Does your website really need ‘Terms of Use?’

“Terms of Use” (sometimes called “Terms of Service” or “Terms and Conditions”) is a way for you to set up rules and regulations for visitors using your business’s website. It’s also a way to protect your business by limiting liability if a customer were to take you to court. Although there’s no actual legal requirement for defining the terms and conditions for using your website, you might consider creating some for legal protection.

Not every business will follow the same format. Terms of Use can vary depending on a number of factors, including the type of business you’re operating or the nature of your website. As with any agreement, it’s a good idea to consult with a legal professional before posting Terms of Use on your website.

In the meantime, here’s some basic information to help boost your knowledge.

Basic components of websites’ Terms of Use

While there are bound to be differences, many websites’ Terms of Use contain these basic elements:

Limitation of Liability

This is a disclaimer that states you can’t be held responsible for any errors in the content on your website.

If your website allows visitors to post content, you should have language that limits your liability from derogatory or offensive postings by others. Make sure the disclaimer states you don’t endorse the thoughts, opinions and positions of users, and you aren’t responsible for statements made by third parties.

Permitted Use

Terms Of Use Permitted Use
Photo: Cornelius Kibelka via VisualHunt / CC BY-SA

Don’t want browsers repurposing your logo for their own intentions? You might want to establish rules in your Terms of Use highlighting whether or not users are permitted to access and use content from your site (i.e., written text, graphics, data, images, logos, video clips, etc.). In this section, businesses often set restrictions on copying and reproducing content from their websites.

Copyright

Sometimes, copyright info is rolled into the Permitted Use section of the Terms of Use. No matter the purpose and nature of your website, always include a notice about copyright and trademark to protect your content and your business identity. For example, “Copyright © 2016” followed by your website’s URL.

Privacy Policy

If your website collects any information from your customers or site visitors (i.e., credit card information or email addresses), you must post a privacy policy. That policy should explain how the information collected would be used or not used by your company.
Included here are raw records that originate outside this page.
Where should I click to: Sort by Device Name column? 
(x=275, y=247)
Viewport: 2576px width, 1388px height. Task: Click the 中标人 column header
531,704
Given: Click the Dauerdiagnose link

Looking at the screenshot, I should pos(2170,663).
Pro tip: If you’re in the business of collecting customer information, consider adding an SSL to your site to heighten security.

You want your visitors to feel safe on your site, especially if they’re going to provide you with private information.

Governing Law

It’s important to state where your website operates relative to governing law (state, province or country). For example, if you’re operating your company from Illinois, you might use language similar to, “These terms and conditions are governed by the laws of the United States of America and the laws of the State of Illinois.”

How do you create Terms of Use for your website?

Now that you’ve got a grip on the basics, it’s time to take a look at creating your own Terms of Use.

Just remember — your business website will have its own unique characteristics and needs, so you might need to include elements different from, or in addition to, those listed above.

Start by reviewing Terms of Use on websites similar to yours. Do you sell clothing? Check out an online boutique and see what regulations they include. Does your site include an open forum? Maybe check out some popular sites with forum-based communities and see how they handle their Terms of Use.

But whatever you do, don’t ever copy their language and use it as your own — that’s copyright infringement, and it might be difficult to get your Terms of Use to stand up in court if you’ve copied it from another website.

There are a number of websites out there that will generate Terms of Use for you. With input from you about your business, they’ll produce basic Terms of Use content for your website. You’ll discover no shortage of options. If your business website simply advertises your products and services and doesn’t sell anything directly or take payments, the basic language these generators create might suit your needs.

But if you’re looking for peace of mind — or if you run an eCommerce site — consider asking an attorney to help you craft your Terms of Use. And if you’ve created your own Terms of Use or relied on a generator to produce them, it’s still beneficial to ask an attorney to review the language. Once you’re sure it covers everything, go ahead and place it on your site.

Final takeaway on Terms of Use

Unless you’re collecting customer data and/or doing business from your website, you likely don’t need any Terms of Use. But if you’re thinking of expanding your range, why not take the simple steps to add some today? They’ll give you a peace of mind by providing some added legal protection, all while safeguarding your content, boosting your credibility, and enhancing your security.

The above content should not be construed as legal or tax advice. Always consult an attorney or tax professional regarding your specific legal or tax situation.